● **TASK GOAL**:
Repeat only the lines from the one that contains "Task: Click the 50 level on oscillator axis" through the final line of the listing below, exactly, please, without pictures.

● **MATERIAL FOR THE TASK**:
☆ ☆ ☆ ☆

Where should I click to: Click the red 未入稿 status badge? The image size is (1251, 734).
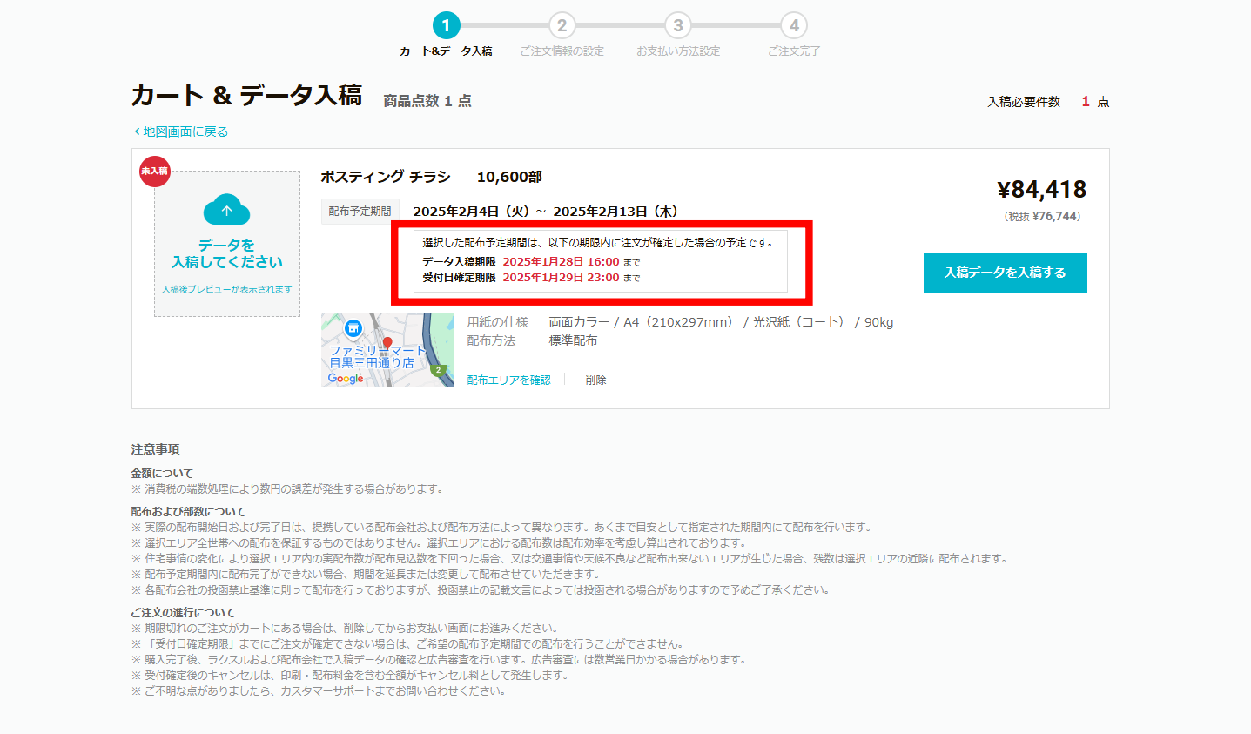pyautogui.click(x=154, y=172)
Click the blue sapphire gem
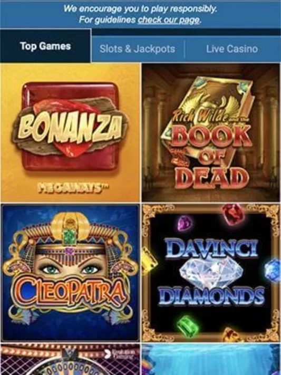Viewport: 281px width, 375px height. pyautogui.click(x=272, y=270)
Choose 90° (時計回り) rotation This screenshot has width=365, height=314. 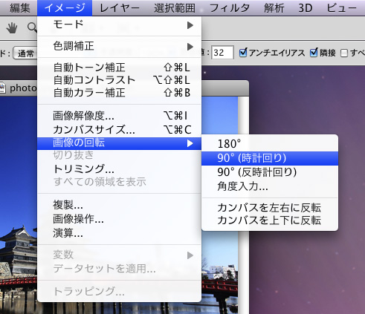(x=270, y=158)
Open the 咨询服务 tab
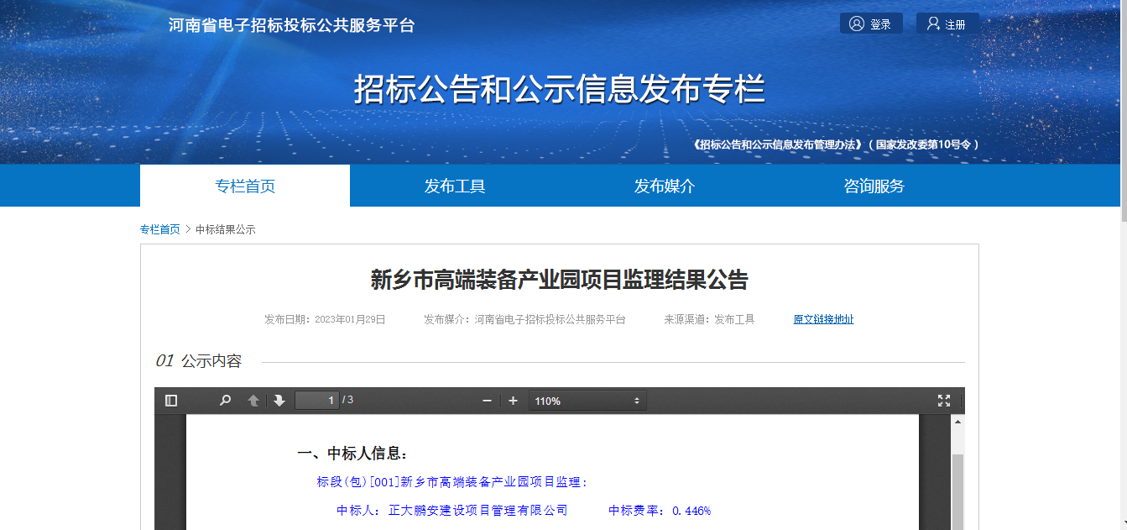Viewport: 1127px width, 530px height. tap(874, 186)
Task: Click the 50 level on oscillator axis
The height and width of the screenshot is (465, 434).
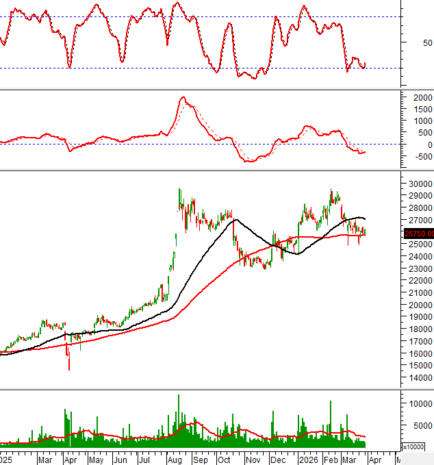Action: pos(409,42)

☆ ☆ ☆ ☆

● **RESULT OF THIS TASK**:
Task: Click the 50 level on oscillator axis
The height and width of the screenshot is (465, 434).
Action: pos(409,42)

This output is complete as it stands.